▸ WHAT YOU WILL DO: Begin at the line that holds "Task: Click magnifier" and copy each line exactly until the data below ends, including that last line but no pictures.

▸ RECORDS FOR THIS EXERCISE:
= = = =
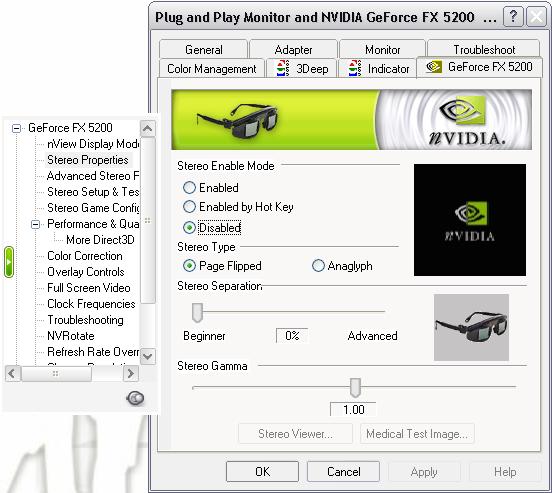Collapse the Performance & Quality tree node
552x493 pixels.
35,224
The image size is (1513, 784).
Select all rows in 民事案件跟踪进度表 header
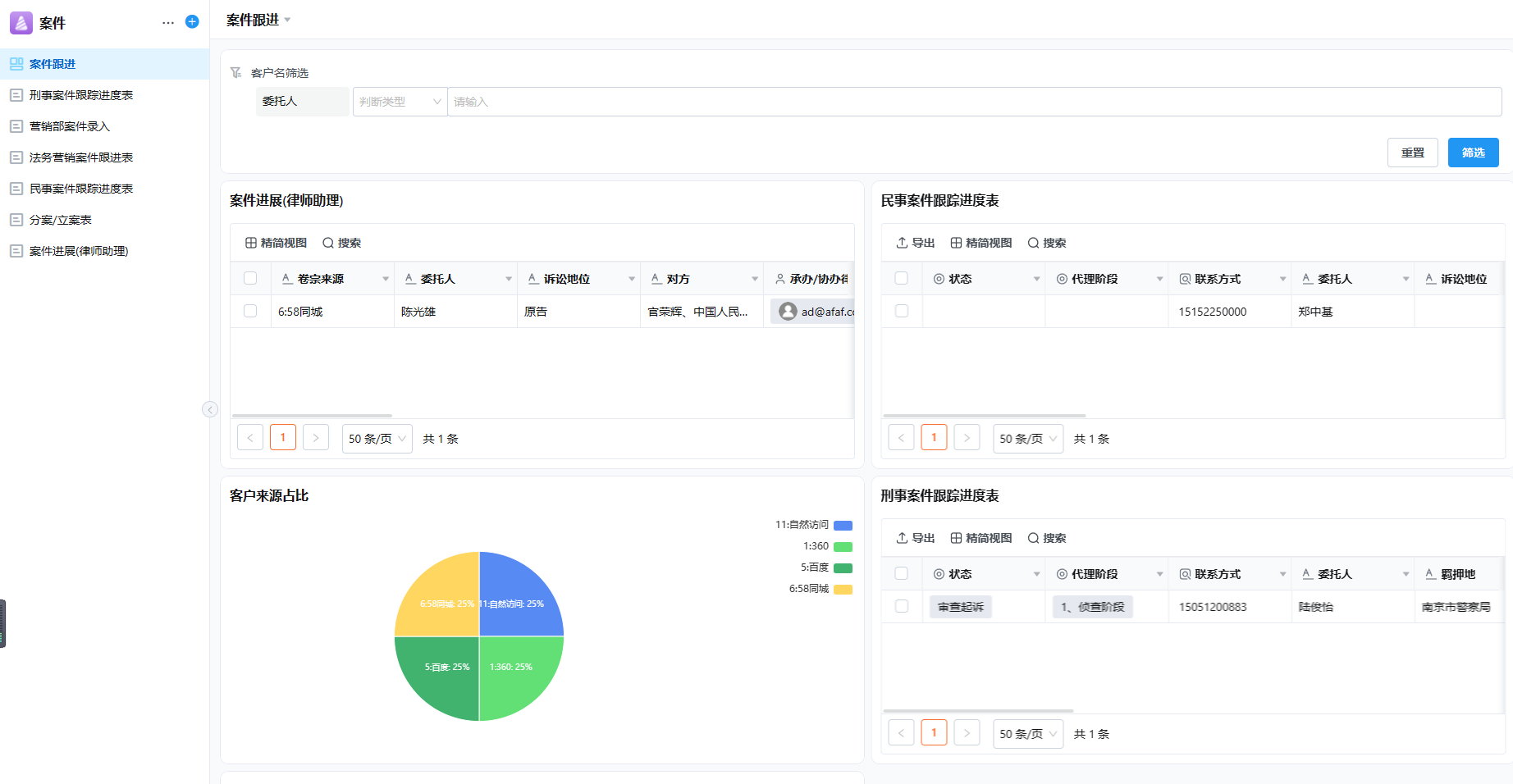(x=902, y=279)
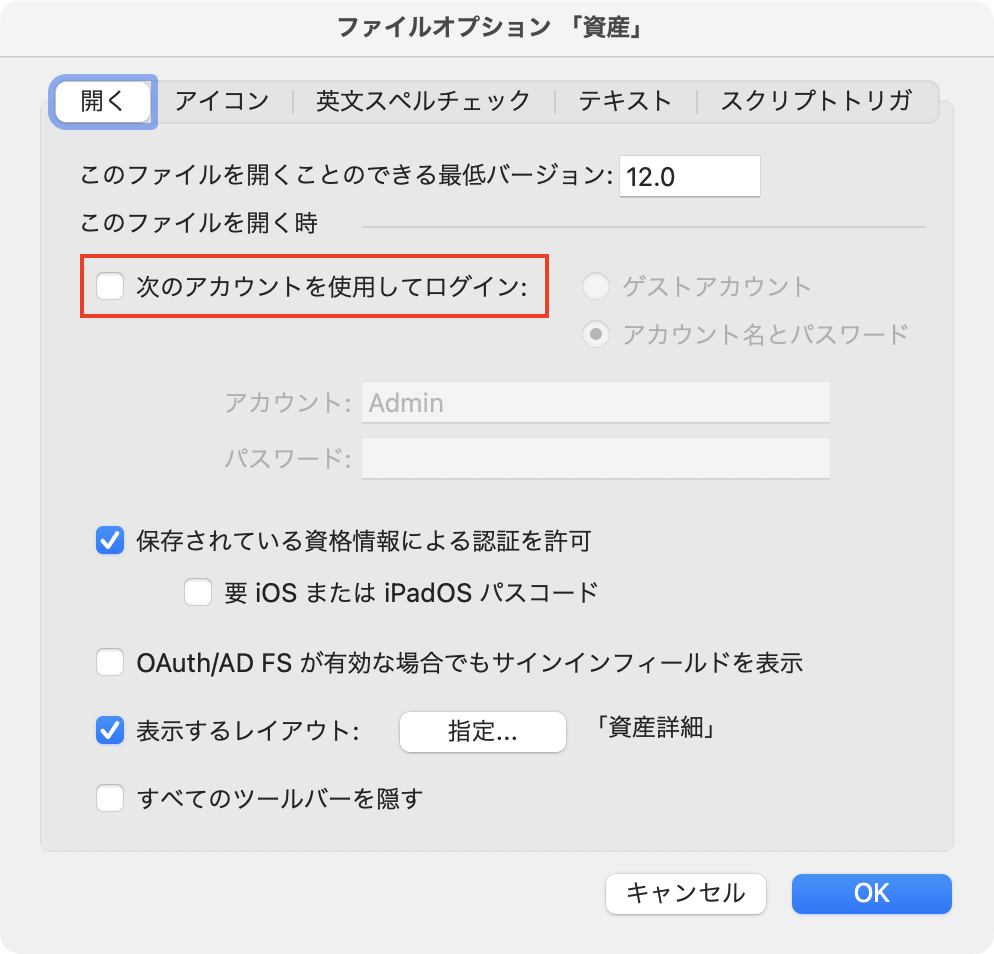This screenshot has height=954, width=994.
Task: Click the 指定... button
Action: [x=482, y=731]
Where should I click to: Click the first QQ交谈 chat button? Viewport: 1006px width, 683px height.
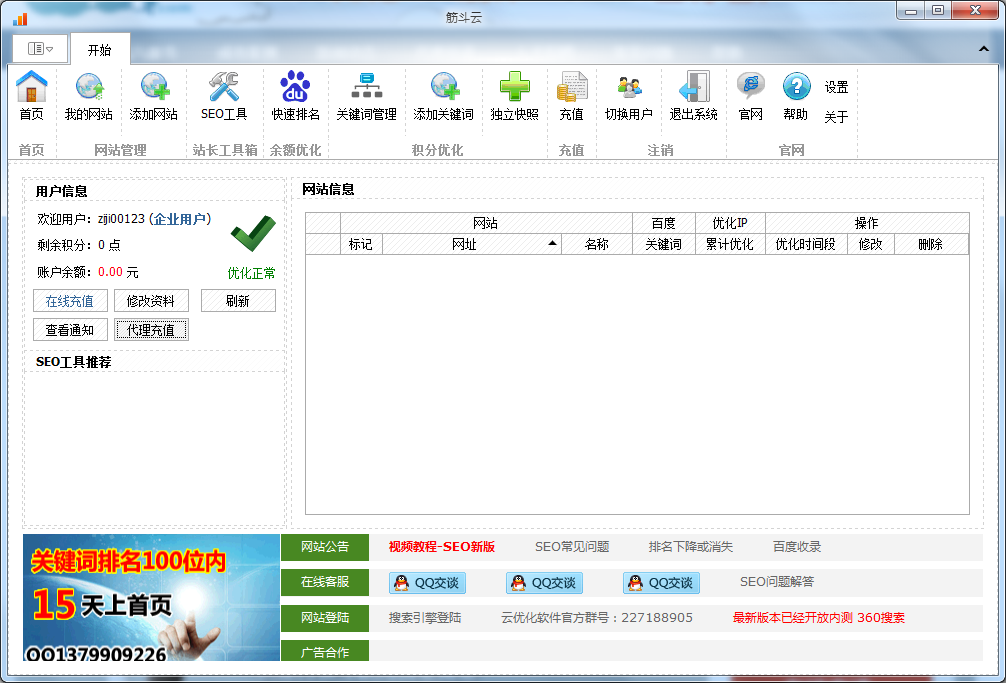[427, 583]
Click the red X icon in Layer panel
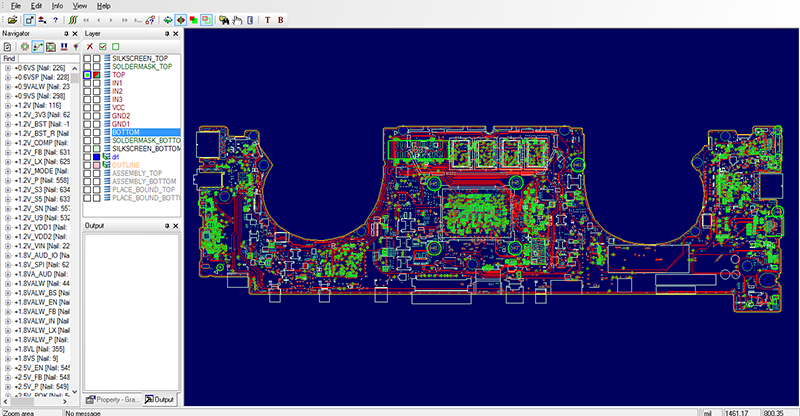This screenshot has width=800, height=416. pos(90,46)
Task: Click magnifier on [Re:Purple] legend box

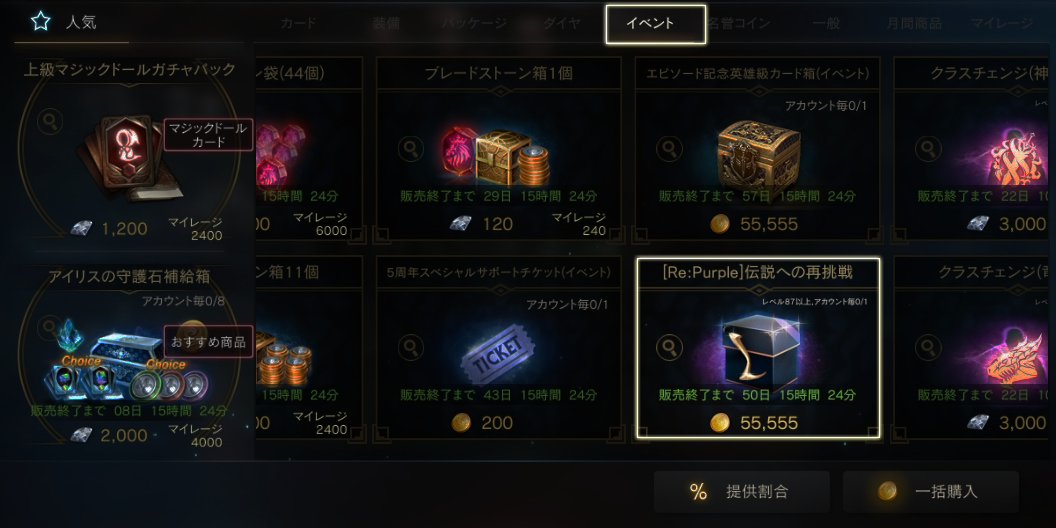Action: [x=669, y=347]
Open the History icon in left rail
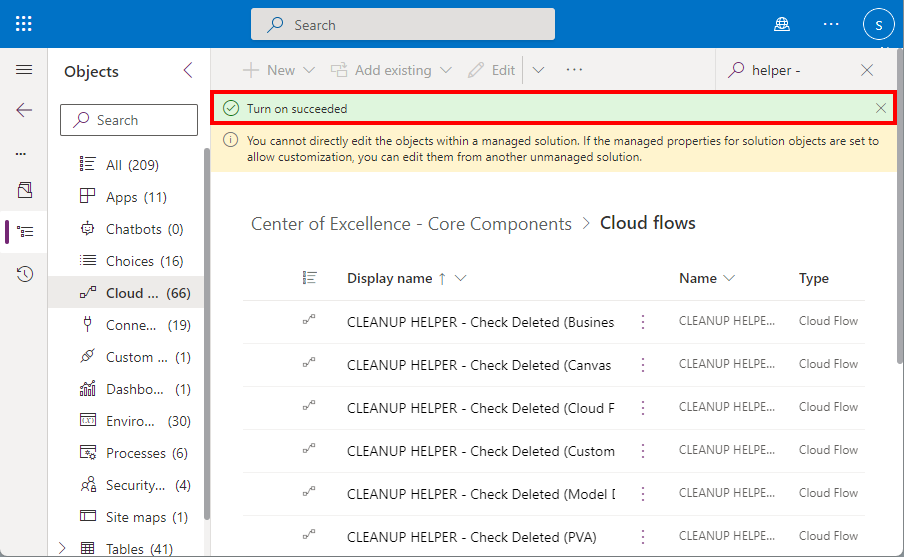Image resolution: width=904 pixels, height=557 pixels. pyautogui.click(x=25, y=274)
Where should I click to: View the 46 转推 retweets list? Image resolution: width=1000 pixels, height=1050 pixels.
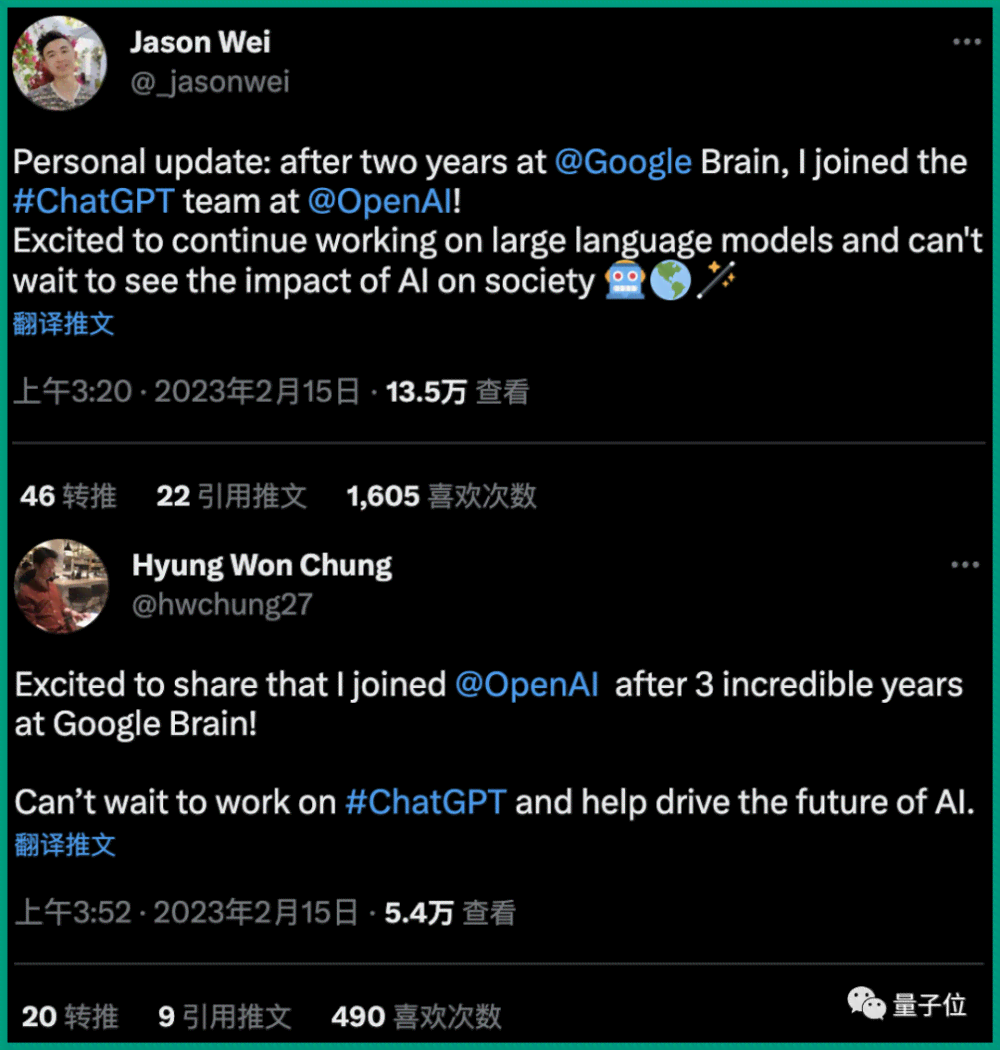(x=68, y=496)
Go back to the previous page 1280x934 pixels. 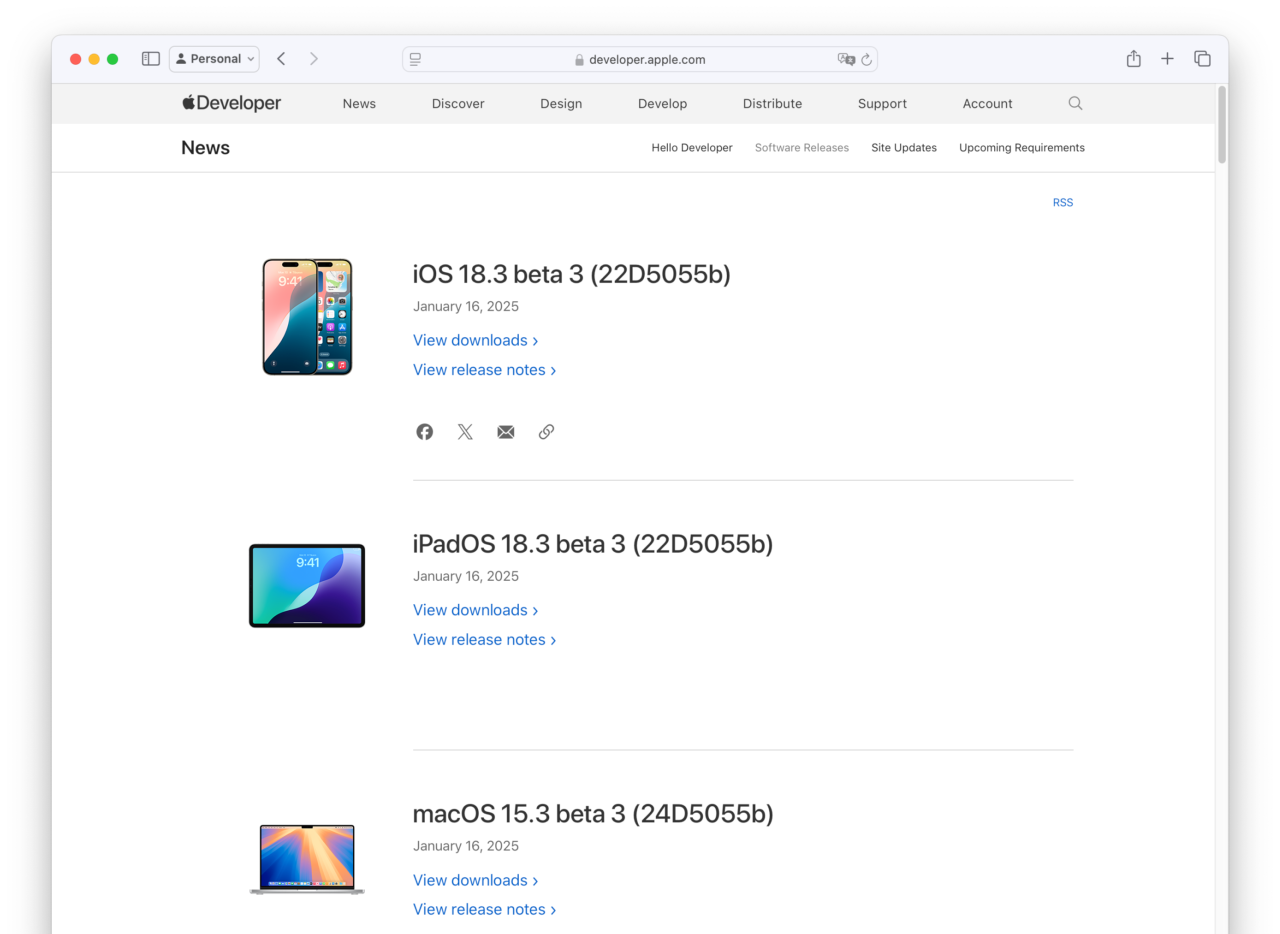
= = = =
▸ TASK RESULT:
Task: Click magnifier on [Re:Purple] legend box

Action: [x=669, y=347]
Open the History icon in left rail
Image resolution: width=904 pixels, height=557 pixels. pyautogui.click(x=25, y=274)
Where should I click to: View the 46 转推 retweets list? Image resolution: width=1000 pixels, height=1050 pixels.
(x=68, y=496)
Go back to the previous page 1280x934 pixels. 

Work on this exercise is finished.